La Comisión Económica para América Latina y el Caribe (Cepal) planteó que Panamá enfrenta el reto de ajustar su estrategia de atracción de inversiones ante un entorno internacional en transformación. “La atracción de inversión se da en un contexto internacional cambiante, muy complejo”, señaló Ramón Padilla, jefe de la unidad de desarrollo económico al explicar en la Conferencia Anual de Ejecutivos de Empresas CADE 2026, que el escenario global ha evolucionado hacia nuevas prioridades.
El país sigue siendo un actor relevante en la región para atraer inversiones aunque ha bajado el peso dentro de la economía.
“En 2019 la inversión extranjera era superior al 6% del producto interno bruto (PIB), ahora está en torno al 4%”. Aun así, reiteró que esta inversión “ha sido un pilar histórico del modelo de desarrollo panameño”.
Padilla fue enfático en que el país no debe competir por costos. “Difícilmente Panamá va a competir por costos laborales bajos”, sostuvo, al tiempo que insistió en que el enfoque debe migrar hacia “ventajas comparativas dinámicas”, basadas en “productividad, innovación, digitalización y talento humano”.
El representante de la Cepal llamó a transformar la estrategia nacional. “El monto es importante, pero la calidad de la inversión es también muy importante”, afirmó, al proponer “pasar de un papel del Estado pasivo a un rol activo” que permita atraer inversiones con mayor impacto en empleo, tecnología y desarrollo sostenible.
Entre los indicadores analizados, Padilla destacó el desempeño de Panamá en el índice de infraestructura de la Organización Mundial de la Propiedad Intelectual (OMPI), donde el país se posiciona como el “segundo mejor ubicado de América Latina y el Caribe”, aunque aclaró que “se encuentra en el lugar 48 a nivel global”, lo que evidencia margen de mejora.
Mencionó el índice de desempeño logístico del Banco Mundial, en el que Panamá también figura entre los líderes regionales.
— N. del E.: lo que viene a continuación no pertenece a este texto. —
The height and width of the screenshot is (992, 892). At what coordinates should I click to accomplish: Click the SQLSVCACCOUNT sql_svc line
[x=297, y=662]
Sin embargo, insistió en que “está también a media tabla”, lo que refleja oportunidades para fortalecer áreas como aduanas, trazabilidad y calidad del servicio logístico.
Otro de los indicadores clave es el Índice Latinoamericano de Inteligencia Artificial (ILIA), elaborado por la Cepal, donde Panamá ocupa el puesto 11 en la región. “Aquí habría un poco más de espacio para fortalecer”.

Sostuvo que Panamá debe enfocarse en mejorar las capacidades digitales, formar el talento especializado y crear una mejor gobernanza tecnológica digitalizando procesos.
En materia educativa, Padilla hizo referencia a los resultados de la prueba PISA de la OCDE, subrayando la brecha existente frente a estándares internacionales. Detalló que Panamá registra 357 puntos en matemáticas frente a más de 450 del promedio OCDE, 392 en lectura frente a cerca de 470, y 388 en ciencia frente a casi 500.
También resaltó la baja inversión en investigación y desarrollo (I+D), que en Panamá ronda el 0.2% del PIB, muy por debajo de economías avanzadas. “En Estados Unidos es el 3.5% y el promedio de la OCDE está en torno al 3%”, precisó, al señalar que incluso en América Latina pocos países superan el 1%.
En contraste, el economista destacó avances en productividad. Indicó que Panamá ha logrado mejorar su desempeño relativo frente a Estados Unidos, pasando de representar cerca del 17% de su productividad en 1990 a alrededor del 26% o 27% en la actualidad. “Panamá es de los pocos países que ha logrado cerrar gradualmente la brecha de productividad”, afirmó.
El analista de la Cepal reiteró que estos indicadores reflejan un país con fortalezas claras en logística e infraestructura, pero con desafíos en talento humano, innovación y desarrollo tecnológico.